[PROBLEM DESCRIPTION]
Retype the data exactly, starting at the line containing "Where should I" and ending at the line containing "(1253, 445)".

[DATA PROVIDED]
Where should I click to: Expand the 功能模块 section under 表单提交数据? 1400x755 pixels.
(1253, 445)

...

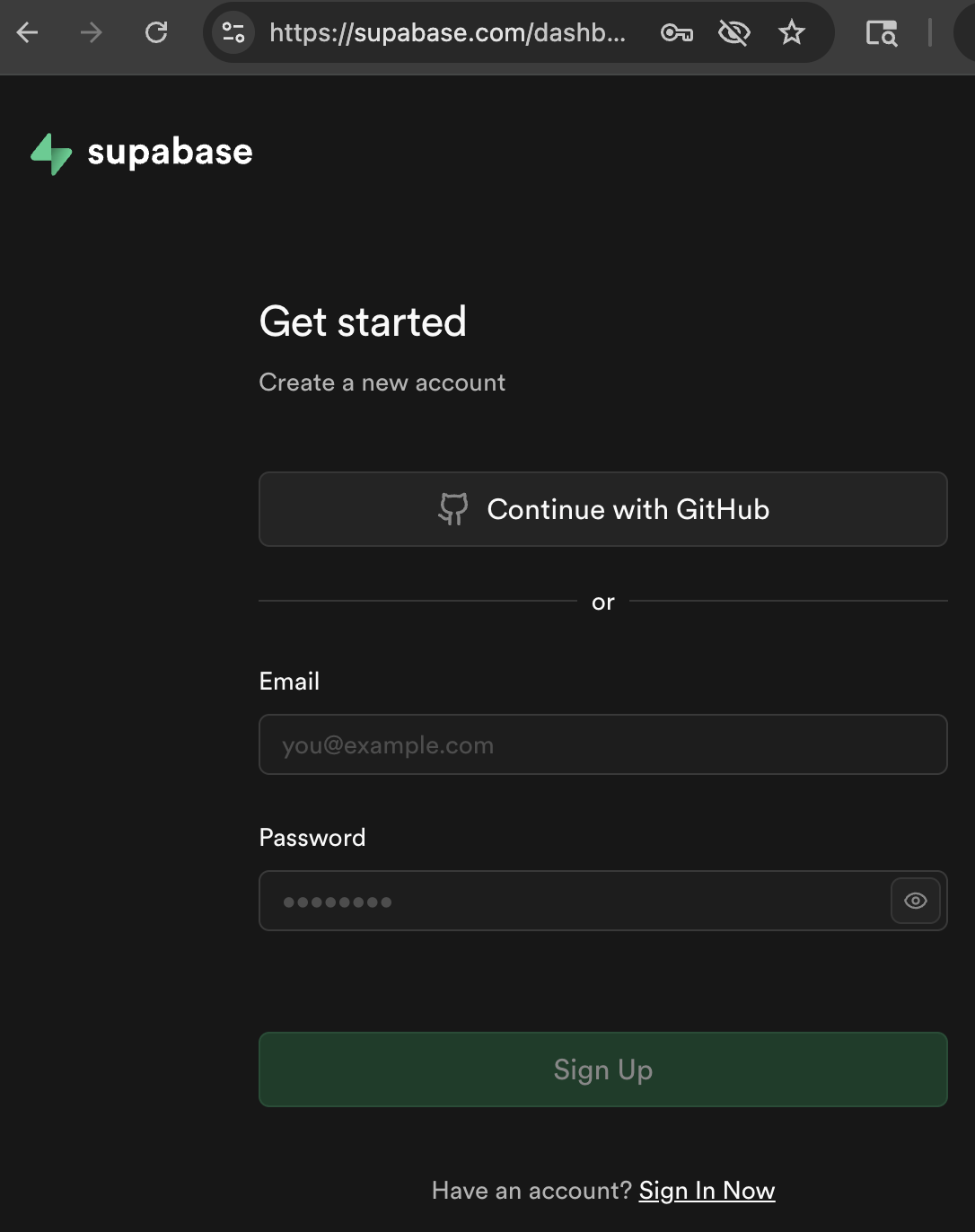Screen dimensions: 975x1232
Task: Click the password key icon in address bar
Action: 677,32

[THE COMPLETED TASK]
Where should I click to: Expand the 功能模块 section under 表单提交数据? 1400x755 pixels.
(1253, 445)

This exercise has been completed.